[ENTRIES PROVIDED — start]

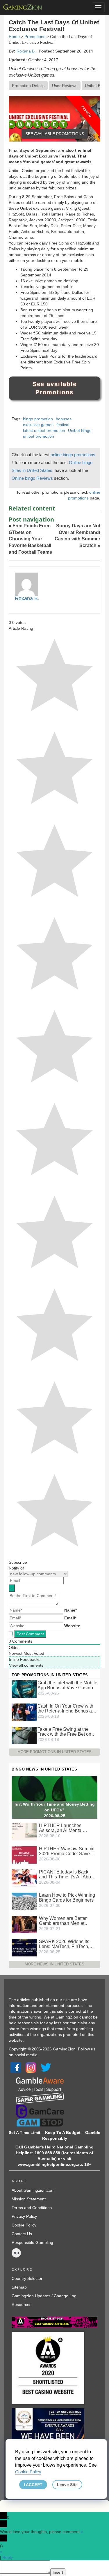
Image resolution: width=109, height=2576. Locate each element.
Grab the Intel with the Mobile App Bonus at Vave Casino (67, 1685)
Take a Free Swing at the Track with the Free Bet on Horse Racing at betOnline (64, 1732)
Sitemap (19, 2287)
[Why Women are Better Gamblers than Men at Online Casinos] (24, 1924)
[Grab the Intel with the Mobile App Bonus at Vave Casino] (24, 1688)
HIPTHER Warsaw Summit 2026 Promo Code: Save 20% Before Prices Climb (66, 1851)
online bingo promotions (73, 454)
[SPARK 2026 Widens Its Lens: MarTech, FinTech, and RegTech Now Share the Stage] (24, 1947)
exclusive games (38, 424)
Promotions (34, 36)
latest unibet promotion (44, 430)
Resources (21, 2304)
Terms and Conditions (32, 2207)
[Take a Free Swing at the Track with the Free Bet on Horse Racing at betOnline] (24, 1735)
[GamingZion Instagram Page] (31, 2067)
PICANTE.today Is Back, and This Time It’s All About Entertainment (67, 1874)
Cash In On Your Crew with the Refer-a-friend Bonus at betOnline (65, 1708)
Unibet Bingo (80, 430)
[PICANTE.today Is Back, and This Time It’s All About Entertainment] (24, 1878)
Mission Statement (29, 2199)
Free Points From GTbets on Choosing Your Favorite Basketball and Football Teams (30, 539)
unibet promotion (38, 436)
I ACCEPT (33, 2484)
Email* (70, 1618)
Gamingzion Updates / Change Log (44, 2295)
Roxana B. (26, 51)
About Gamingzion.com (33, 2190)
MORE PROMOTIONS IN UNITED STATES (54, 1752)
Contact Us (22, 2233)
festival (62, 424)
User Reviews (64, 85)
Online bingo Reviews (33, 478)
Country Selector (27, 2278)
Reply (7, 2557)
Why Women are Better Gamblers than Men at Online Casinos (63, 1921)
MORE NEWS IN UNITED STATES (54, 1964)
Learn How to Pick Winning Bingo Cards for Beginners (67, 1897)
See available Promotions (55, 388)
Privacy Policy (24, 2216)
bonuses (64, 419)
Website (72, 1625)
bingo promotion (38, 419)
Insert (58, 2572)
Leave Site (67, 2484)
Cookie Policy (24, 2225)
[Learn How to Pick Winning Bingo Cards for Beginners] (24, 1901)
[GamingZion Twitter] (46, 2067)
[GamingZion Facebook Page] (16, 2067)
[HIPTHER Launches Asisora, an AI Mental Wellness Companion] (24, 1831)
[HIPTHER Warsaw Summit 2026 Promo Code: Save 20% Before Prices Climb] (24, 1854)
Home (14, 36)
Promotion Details (28, 85)
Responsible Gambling (32, 2242)
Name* (70, 1610)
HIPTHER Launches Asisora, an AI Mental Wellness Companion (61, 1828)
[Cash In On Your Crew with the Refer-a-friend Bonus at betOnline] (24, 1712)
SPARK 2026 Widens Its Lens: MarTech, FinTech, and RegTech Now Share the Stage (65, 1944)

[ENTRIES PROVIDED — finish]

Report how many lines of the listing carry the word "Swing", and add nothing.

2